>> Begin Dataset
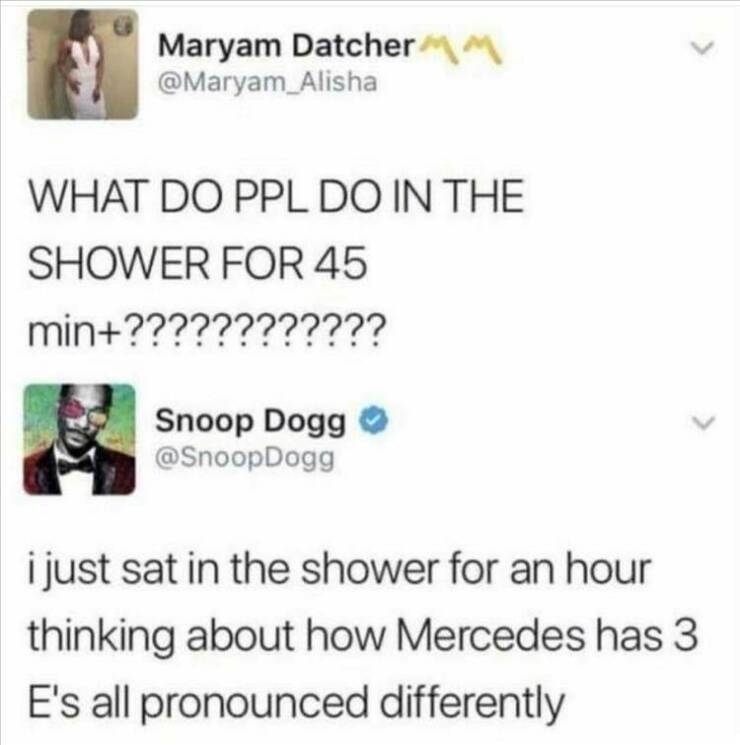Click the line 'i just sat in the shower'
The width and height of the screenshot is (740, 745).
(x=339, y=569)
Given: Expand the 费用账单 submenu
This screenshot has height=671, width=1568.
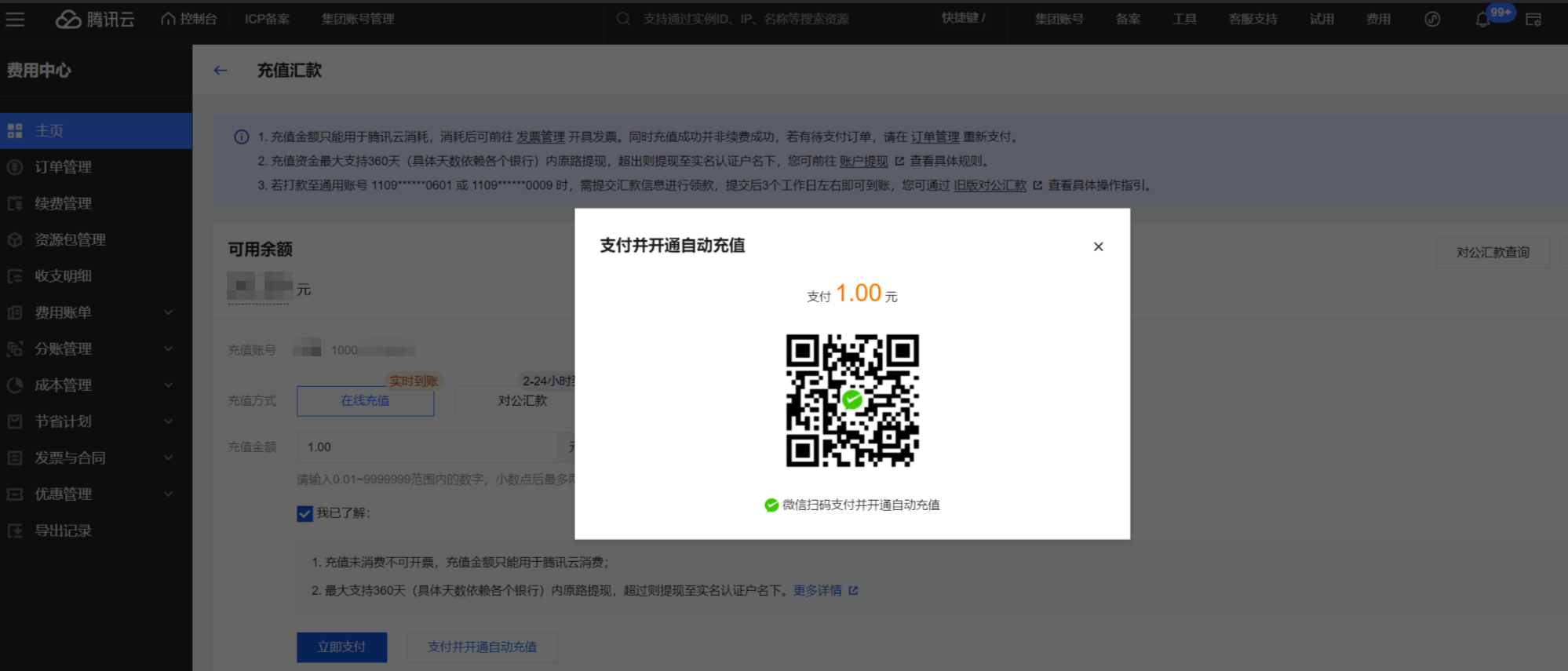Looking at the screenshot, I should [x=168, y=312].
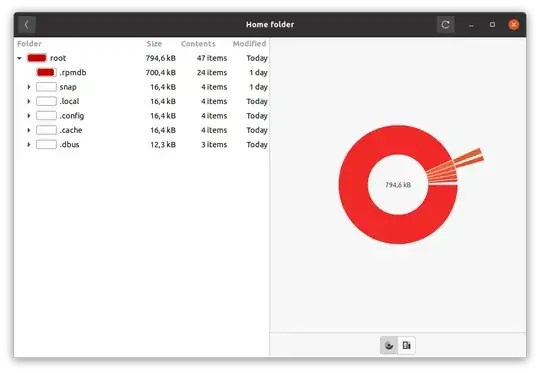Click the Folder column header

pyautogui.click(x=29, y=44)
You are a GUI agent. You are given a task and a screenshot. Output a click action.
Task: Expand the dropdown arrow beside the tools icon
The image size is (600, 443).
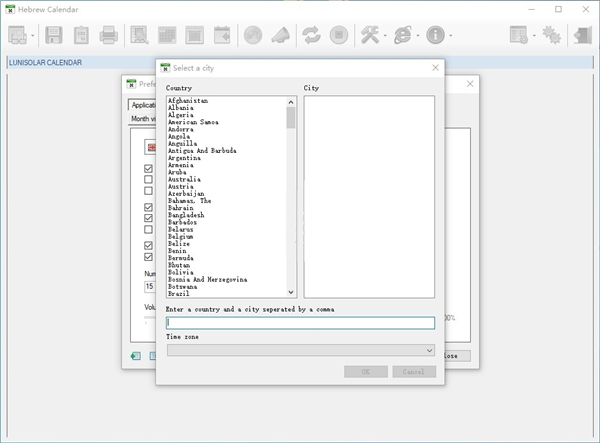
>> End Dataset
# Aim
Reproduce the stored records above line for line, omitting the pictures.

# The answer
Click the line 'i just sat in the shower'
The width and height of the screenshot is (740, 745).
(x=339, y=569)
Given: Expand the 费用账单 submenu
This screenshot has height=671, width=1568.
Looking at the screenshot, I should [x=168, y=312].
Click the Folder column header

pyautogui.click(x=29, y=44)
You are a GUI agent. You are given a task and a screenshot. Output a click action.
Task: Expand the dropdown arrow beside the tools icon
The image size is (600, 443).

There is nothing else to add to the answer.